How might financial crime evolve?

We cannot yet foresee what tricks the financial fraudsters will come up with in the next few years. The only certainty is that the methods of the criminals will develop in step with those of the investigating authorities. Banks and governments must therefore maintain their investments in identifying and combating money laundering and terrorist financing. It is obvious that open banking is shifting customer interaction from the core service provider - the banks - to the app. The challenge for banks is changing as a result.

Balancing business objectives and compliance requirements

For financial institutions, the shift of banking operations to the app and in particular new regulations such as the Payment Services Directive PSD2, which could threaten their business model, is a challenge. But these developments also offer them the opportunity to stand out from the crowd. It will be crucial for them to offer customers a smoothly functioning service when initiating new business relationships and introducing new products, while at the same time managing the associated risk of fraud.

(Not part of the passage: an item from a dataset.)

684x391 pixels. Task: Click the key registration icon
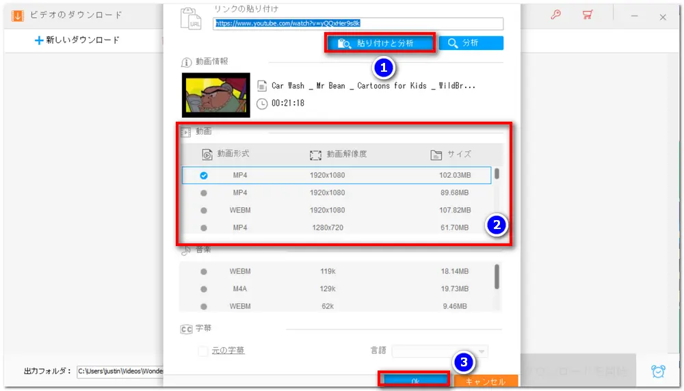(556, 15)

Without advanced technologies, it is not possible to make real-time decisions about customer risk. Compliance departments must be business-driven, growth-oriented and customer-focused. Although the benefits of a good user experience are obvious from a customer perspective, most financial institutions overlook this in their compliance and fraud departments. There, workflows are often fragmented and inefficient, resulting in a high number of analysts. With the right solutions, customers can be provided with better information while criminals are kept out. This improves the customer experience and enables more intense interaction, reduces customer churn and increases profits.

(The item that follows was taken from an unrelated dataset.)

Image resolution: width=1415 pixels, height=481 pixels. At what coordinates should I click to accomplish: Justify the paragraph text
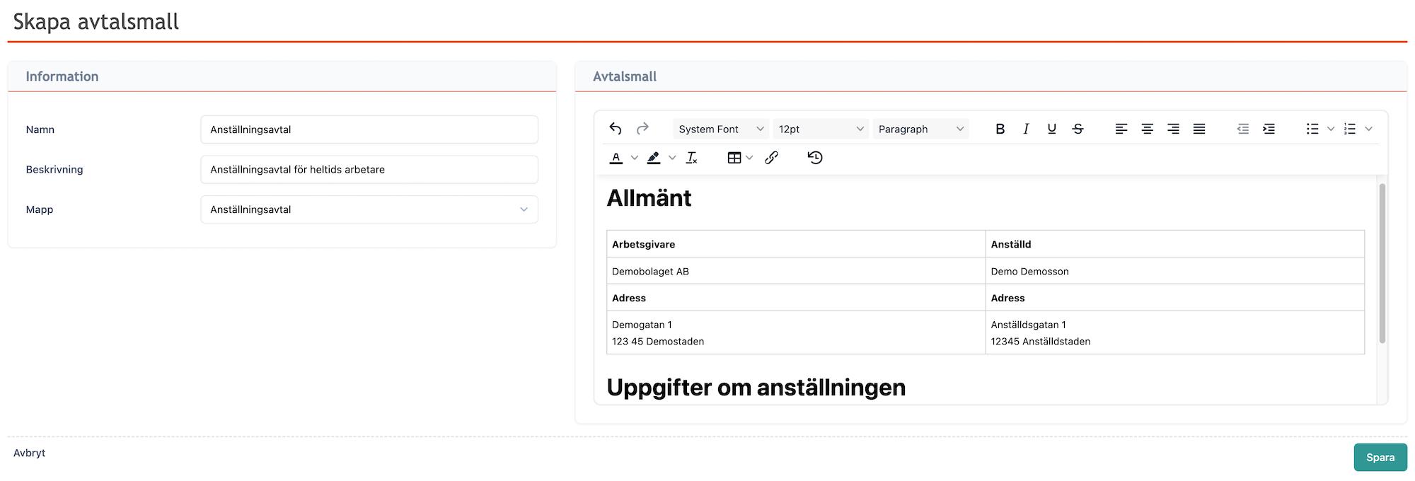(x=1199, y=129)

Equally, a number of major banks are moving away from seeing compliance as a tick-box exercise fuelled by volume driven transactions towards a value-based model aimed at detecting financial fraud. In this way, banks can combine their fraud and compliance activities to ultimately reduce costs and increase effectiveness. This requires the use of increasingly advanced technologies to analyse large amounts of data and the transfer of fraud prevention techniques and approaches to anti-money laundering and extended compliance.

More data exchange between banks and authorities

Banks and state institutions must cooperate more closely than before. The data they store separately can be combined and evaluated with greater benefit. In a world in which law enforcement agencies and banks exchange data to a greater extent, criminals have fewer opportunities to hide.